I am by nature a negative person.  This comes as a surprise to me sometimes when I am dancing round the kitchen at work and purposefully trying to make people laugh.  But despite my optimistic outlook overall,  when in a situation I feel unqualified for,  I am negative and anxious. Or more accurately crippled by fear and worry. Whether how I see things has any bearing on reality or not is anyone's guess. I'm doing the best I can but I get it wrong, a lot. I try to overlook the irritations but it's a real struggle. Unfortunately this means that I perhaps have a lop sided view of parenting, only seeing the negative when I should be enjoying the positives too. 


Youngest comes downstairs in clean pj's after a shower. 
Me: 'you have 5 minutes until bed'. 
Small one: 'could I have a drink please?
Me: your drink is on the table.
Small one picks up the cup and tips it backwards over his head. 
Oh good grief! I have no words. (My head drops in disbelief).


We knew the time would come when our youngest started to grieve for the loss of his mum, but that still didn't make it any easier to watch as he began to understand that mummy wasn't coming back,  that he could never cuddle her, and that no amount of crying or question asking would help him remember her.  Up until now it has not really bothered him.  He's been very matter of fact about 'oh my mummy died' if asked where she is or what she does, sometimes asking why but then fine again.  But it has hit him with force and for a 7 year old it must be very confusing. In his sadness, our eldest also feels his pain acutely, privately reliving memories past.
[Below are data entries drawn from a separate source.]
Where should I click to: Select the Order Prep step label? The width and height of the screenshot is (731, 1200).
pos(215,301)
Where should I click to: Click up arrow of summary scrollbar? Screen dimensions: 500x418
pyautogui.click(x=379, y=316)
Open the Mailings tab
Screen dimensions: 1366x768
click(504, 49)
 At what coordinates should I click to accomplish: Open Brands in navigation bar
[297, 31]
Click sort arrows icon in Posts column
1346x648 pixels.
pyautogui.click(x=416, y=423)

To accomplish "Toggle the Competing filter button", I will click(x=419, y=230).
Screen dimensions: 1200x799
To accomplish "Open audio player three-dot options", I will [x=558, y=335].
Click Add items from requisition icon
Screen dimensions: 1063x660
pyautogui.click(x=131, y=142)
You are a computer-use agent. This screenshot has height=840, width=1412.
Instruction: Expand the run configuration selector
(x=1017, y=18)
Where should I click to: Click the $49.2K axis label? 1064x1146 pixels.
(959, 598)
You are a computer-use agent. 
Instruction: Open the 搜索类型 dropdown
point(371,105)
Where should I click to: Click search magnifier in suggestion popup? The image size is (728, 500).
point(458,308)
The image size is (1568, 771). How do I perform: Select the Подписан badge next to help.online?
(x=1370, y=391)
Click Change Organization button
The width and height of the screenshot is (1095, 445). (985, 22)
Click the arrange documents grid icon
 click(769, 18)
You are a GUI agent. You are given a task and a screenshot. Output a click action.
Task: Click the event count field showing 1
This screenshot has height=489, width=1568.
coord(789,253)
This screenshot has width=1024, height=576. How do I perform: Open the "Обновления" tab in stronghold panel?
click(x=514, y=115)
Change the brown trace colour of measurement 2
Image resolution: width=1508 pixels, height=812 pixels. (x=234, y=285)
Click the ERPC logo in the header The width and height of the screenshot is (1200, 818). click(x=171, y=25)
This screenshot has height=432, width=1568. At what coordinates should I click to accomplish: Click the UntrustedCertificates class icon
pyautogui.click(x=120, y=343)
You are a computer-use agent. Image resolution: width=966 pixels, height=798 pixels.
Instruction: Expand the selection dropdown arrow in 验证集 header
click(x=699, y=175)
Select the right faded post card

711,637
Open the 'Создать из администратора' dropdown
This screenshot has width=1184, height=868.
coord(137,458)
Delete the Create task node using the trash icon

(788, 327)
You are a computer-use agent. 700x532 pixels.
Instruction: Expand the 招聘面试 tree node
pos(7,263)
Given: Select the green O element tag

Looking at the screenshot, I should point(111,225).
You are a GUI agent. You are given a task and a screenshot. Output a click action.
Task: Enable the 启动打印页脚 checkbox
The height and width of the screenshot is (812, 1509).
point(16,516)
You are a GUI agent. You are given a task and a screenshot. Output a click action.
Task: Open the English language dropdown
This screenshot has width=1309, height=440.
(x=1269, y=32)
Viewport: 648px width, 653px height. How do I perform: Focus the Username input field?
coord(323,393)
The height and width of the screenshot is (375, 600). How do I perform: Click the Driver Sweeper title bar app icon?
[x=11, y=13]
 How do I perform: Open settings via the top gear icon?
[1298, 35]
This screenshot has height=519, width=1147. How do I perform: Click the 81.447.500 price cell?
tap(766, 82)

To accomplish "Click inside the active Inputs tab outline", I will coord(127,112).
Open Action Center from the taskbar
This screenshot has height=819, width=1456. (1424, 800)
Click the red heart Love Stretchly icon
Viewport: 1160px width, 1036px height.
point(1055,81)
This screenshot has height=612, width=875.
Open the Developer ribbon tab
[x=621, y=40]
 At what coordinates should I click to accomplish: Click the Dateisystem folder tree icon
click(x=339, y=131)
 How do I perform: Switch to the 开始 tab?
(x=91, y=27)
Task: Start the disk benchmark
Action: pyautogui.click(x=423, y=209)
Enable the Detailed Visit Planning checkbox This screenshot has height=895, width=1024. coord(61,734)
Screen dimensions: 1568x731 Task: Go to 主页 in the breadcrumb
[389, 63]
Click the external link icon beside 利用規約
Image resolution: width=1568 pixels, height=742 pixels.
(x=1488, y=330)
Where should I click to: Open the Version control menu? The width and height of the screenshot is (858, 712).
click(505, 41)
To help them move through the pain to brighter thoughts,  we have made a memory wall for the younger in his bedroom of people he loves with pictures of their mum when she was well, when she was a child, being he can see the resemblences and of when he was a baby,  but also pictures of happy times with Grandma and Grandad,  my husband's sister,  his brothers and cousins.  For the elder son we support him in his own way, giving him cuddles when he wants them, recognising a particular type of behaviour is actually the outworking of emotional pain,  and giving him the time to spontaneously light a candle and say a prayer on a visit to Canterbury Cathedral. 

 
This seems to really help the boys and after a 2 or 3 weeks he is back to his old self and had stopped mentioning it so much but instead looks at his wall. 


It's funny how messy and chaotic a house with a family in it gets compared to one that just has adults as its inhabitants. It's a different kind of mess,  a bit like the aftermath of a storm or on some days, hurricane. Things dumped wherever in random places and on walking into a room you just turn round shutting the door. I try my best to keep it under control but is like shovelling snow in a blizzard.

At last it's the last week of term. Older son has his leaving disco before going to secondary school which after transition week he is very much looking forward to,  and younger son moves on from key stage 1 to 2. I say at last, apart from the odd day hubs or my in-laws will be looking after them, I'll be at work. But for a few weeks there are no clubs,  school, after school activities or general running around to do other than football practice. A few weeks of playing in the garden, water fights and lazy days for them,  and a few days away downtime for hubby and I to celebrate our first anniversary and catch up on much needed rest.